**SET TASK**
List each line of the rows below that contains the string "click". Uppercase and lowercase letters count as different.

**DATA FOR PROCESSING**
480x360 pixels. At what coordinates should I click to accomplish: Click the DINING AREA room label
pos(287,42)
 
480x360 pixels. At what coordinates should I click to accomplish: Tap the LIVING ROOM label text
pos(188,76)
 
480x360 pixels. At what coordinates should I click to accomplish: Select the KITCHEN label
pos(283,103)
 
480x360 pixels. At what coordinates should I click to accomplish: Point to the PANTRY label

**CORRECT OUTPUT**
480x360 pixels. At what coordinates should I click to accomplish: Click the DINING AREA room label
480x360 pixels. At what coordinates should I click to accomplish: Tap the LIVING ROOM label text
480x360 pixels. At what coordinates should I click to accomplish: Select the KITCHEN label
480x360 pixels. At what coordinates should I click to accomplish: Point to the PANTRY label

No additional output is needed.